Ich möchte jedoch auf einer positiven Note enden und einen der besten Aspekte von PlanetSide 2 ansprechen: sein Teamspiel. Damit es nicht in einem kompletten Chaos endet, wenn hunderte Spieler aufeinander treffen, gibt es die Möglichkeit, Trupps und übergeordnete Platoons zu formen. Die Anführer können dann den Truppmitgliedern per Markierungen auf der Minimap und Rauchgranaten Anweisungen erteilen. Doch auch im kleineren Maßstab wird das Zusammenspielen belohnt. Der Sanitäter ist beispielweise die beste Klasse, um Zertifizierungspunkte zu sammeln. Er kann sich nämlich aus den eigentlichen Kämpfen heraushalten und einfach nur die Verbündeten wiederleben kann. Das bringt uns fast so viele Erfahrungspunkte ein wie das Töten eines Gegners.

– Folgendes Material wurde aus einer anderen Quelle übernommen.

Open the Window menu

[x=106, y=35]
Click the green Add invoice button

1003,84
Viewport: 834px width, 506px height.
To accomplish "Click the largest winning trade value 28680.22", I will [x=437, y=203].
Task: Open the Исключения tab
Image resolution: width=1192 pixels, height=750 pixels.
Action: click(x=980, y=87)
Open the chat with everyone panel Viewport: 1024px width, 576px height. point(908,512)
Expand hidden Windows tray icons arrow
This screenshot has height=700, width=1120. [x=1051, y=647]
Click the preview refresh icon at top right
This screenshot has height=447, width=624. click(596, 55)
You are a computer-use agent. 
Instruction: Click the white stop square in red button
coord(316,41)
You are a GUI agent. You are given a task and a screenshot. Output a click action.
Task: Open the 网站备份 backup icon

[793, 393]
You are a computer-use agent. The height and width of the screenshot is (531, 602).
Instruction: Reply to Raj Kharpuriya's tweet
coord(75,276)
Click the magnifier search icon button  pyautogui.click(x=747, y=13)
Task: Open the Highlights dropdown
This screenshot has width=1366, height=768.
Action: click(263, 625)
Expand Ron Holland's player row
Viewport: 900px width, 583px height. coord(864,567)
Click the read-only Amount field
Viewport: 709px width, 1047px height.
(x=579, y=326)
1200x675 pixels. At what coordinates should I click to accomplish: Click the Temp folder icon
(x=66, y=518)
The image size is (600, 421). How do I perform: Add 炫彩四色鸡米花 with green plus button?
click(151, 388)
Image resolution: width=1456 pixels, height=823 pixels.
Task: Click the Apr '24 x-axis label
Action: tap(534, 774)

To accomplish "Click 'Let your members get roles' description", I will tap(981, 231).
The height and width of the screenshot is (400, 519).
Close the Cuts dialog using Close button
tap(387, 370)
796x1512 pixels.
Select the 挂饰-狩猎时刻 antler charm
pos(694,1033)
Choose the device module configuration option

Ein weiterer integraler Bestandteil des Spiels ist das Fahrzeug namens »Sunderer«, welches als mobiler Spawnpunkt für freundliche Spieler dient. Für jeden Spawn bekommt der Fahrzeugführer XP. Generell handelt es sich bei den Fahrzeuge geradezu um die Manifestation des Zusammenspielens. Wenn man einmal das Glück hat, in einem Flugzeug mit fähigen Piloten und Kanonieren zu sitzen, weiß, wie wichtig und spaßig Teamplay sein kann.

Fazit

Was PlanetSide 2 an optischem und spielerischem Spektakel bietet, ist unter Online-Shootern quasi einzigartig: Effektgewaltige Massenschlachten mit hunderten Teilnehmern, motivierendes Teamspiel und eine interessante strategische Komponente – das Grundkonzept ist klasse. Ihr müsst euch jedoch auf viel Leerlauf und Kontinente von schwankender Qualität einstellen.